> TASK PROMPT:
All entries that follow are to be printed exactly as written.

╭──

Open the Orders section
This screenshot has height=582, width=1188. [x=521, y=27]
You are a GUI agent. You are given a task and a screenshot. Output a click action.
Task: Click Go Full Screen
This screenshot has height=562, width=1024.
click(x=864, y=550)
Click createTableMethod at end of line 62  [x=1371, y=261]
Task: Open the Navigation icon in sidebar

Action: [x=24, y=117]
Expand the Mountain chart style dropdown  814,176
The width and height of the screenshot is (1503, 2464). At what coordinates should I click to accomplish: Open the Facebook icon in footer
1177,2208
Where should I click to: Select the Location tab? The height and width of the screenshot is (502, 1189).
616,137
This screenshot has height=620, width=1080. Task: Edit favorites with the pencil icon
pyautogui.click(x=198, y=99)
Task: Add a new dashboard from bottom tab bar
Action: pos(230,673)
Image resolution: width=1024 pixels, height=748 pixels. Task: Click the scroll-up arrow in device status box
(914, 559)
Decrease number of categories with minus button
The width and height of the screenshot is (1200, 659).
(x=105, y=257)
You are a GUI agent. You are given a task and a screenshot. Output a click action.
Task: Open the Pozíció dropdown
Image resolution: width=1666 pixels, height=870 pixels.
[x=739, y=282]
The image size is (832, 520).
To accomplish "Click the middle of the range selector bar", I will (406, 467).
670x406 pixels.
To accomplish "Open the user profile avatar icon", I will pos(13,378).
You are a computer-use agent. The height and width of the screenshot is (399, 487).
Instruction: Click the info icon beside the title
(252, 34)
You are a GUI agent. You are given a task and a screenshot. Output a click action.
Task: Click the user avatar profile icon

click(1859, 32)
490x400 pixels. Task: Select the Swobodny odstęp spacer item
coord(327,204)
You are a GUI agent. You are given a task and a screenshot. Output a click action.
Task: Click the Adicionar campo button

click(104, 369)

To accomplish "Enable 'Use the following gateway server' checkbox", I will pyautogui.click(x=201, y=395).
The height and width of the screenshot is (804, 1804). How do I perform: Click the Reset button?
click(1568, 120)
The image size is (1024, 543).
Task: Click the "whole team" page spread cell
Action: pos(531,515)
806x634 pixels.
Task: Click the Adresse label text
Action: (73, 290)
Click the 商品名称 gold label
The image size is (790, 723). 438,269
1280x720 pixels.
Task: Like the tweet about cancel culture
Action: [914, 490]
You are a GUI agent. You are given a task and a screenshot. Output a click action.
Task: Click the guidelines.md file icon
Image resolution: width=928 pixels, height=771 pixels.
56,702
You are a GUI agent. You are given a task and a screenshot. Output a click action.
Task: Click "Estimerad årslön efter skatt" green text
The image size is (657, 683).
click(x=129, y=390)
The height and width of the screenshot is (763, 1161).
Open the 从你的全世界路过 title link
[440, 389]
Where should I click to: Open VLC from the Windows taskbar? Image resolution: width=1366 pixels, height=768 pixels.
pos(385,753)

╰──

> EXERCISE RESPONSE:
Open the Orders section
This screenshot has height=582, width=1188. [x=521, y=27]
You are a GUI agent. You are given a task and a screenshot. Output a click action.
Task: Click Go Full Screen
This screenshot has height=562, width=1024.
click(x=864, y=550)
Click createTableMethod at end of line 62  [x=1371, y=261]
Task: Open the Navigation icon in sidebar

Action: [x=24, y=117]
Expand the Mountain chart style dropdown  814,176
The width and height of the screenshot is (1503, 2464). At what coordinates should I click to accomplish: Open the Facebook icon in footer
1177,2208
Where should I click to: Select the Location tab? The height and width of the screenshot is (502, 1189).
616,137
This screenshot has height=620, width=1080. Task: Edit favorites with the pencil icon
pyautogui.click(x=198, y=99)
Task: Add a new dashboard from bottom tab bar
Action: pos(230,673)
Image resolution: width=1024 pixels, height=748 pixels. Task: Click the scroll-up arrow in device status box
(914, 559)
Decrease number of categories with minus button
The width and height of the screenshot is (1200, 659).
(x=105, y=257)
You are a GUI agent. You are given a task and a screenshot. Output a click action.
Task: Open the Pozíció dropdown
Image resolution: width=1666 pixels, height=870 pixels.
[x=739, y=282]
The image size is (832, 520).
To accomplish "Click the middle of the range selector bar", I will (406, 467).
670x406 pixels.
To accomplish "Open the user profile avatar icon", I will pos(13,378).
You are a computer-use agent. The height and width of the screenshot is (399, 487).
Instruction: Click the info icon beside the title
(252, 34)
You are a GUI agent. You are given a task and a screenshot. Output a click action.
Task: Click the user avatar profile icon

click(1859, 32)
490x400 pixels. Task: Select the Swobodny odstęp spacer item
coord(327,204)
You are a GUI agent. You are given a task and a screenshot. Output a click action.
Task: Click the Adicionar campo button

click(104, 369)

To accomplish "Enable 'Use the following gateway server' checkbox", I will pyautogui.click(x=201, y=395).
The height and width of the screenshot is (804, 1804). How do I perform: Click the Reset button?
click(1568, 120)
The image size is (1024, 543).
Task: Click the "whole team" page spread cell
Action: pos(531,515)
806x634 pixels.
Task: Click the Adresse label text
Action: (73, 290)
Click the 商品名称 gold label
The image size is (790, 723). 438,269
1280x720 pixels.
Task: Like the tweet about cancel culture
Action: [914, 490]
You are a GUI agent. You are given a task and a screenshot. Output a click action.
Task: Click the guidelines.md file icon
Image resolution: width=928 pixels, height=771 pixels.
56,702
You are a GUI agent. You are given a task and a screenshot. Output a click action.
Task: Click "Estimerad årslön efter skatt" green text
The image size is (657, 683).
click(x=129, y=390)
The height and width of the screenshot is (763, 1161).
Open the 从你的全世界路过 title link
[440, 389]
Where should I click to: Open VLC from the Windows taskbar? Image resolution: width=1366 pixels, height=768 pixels.
pos(385,753)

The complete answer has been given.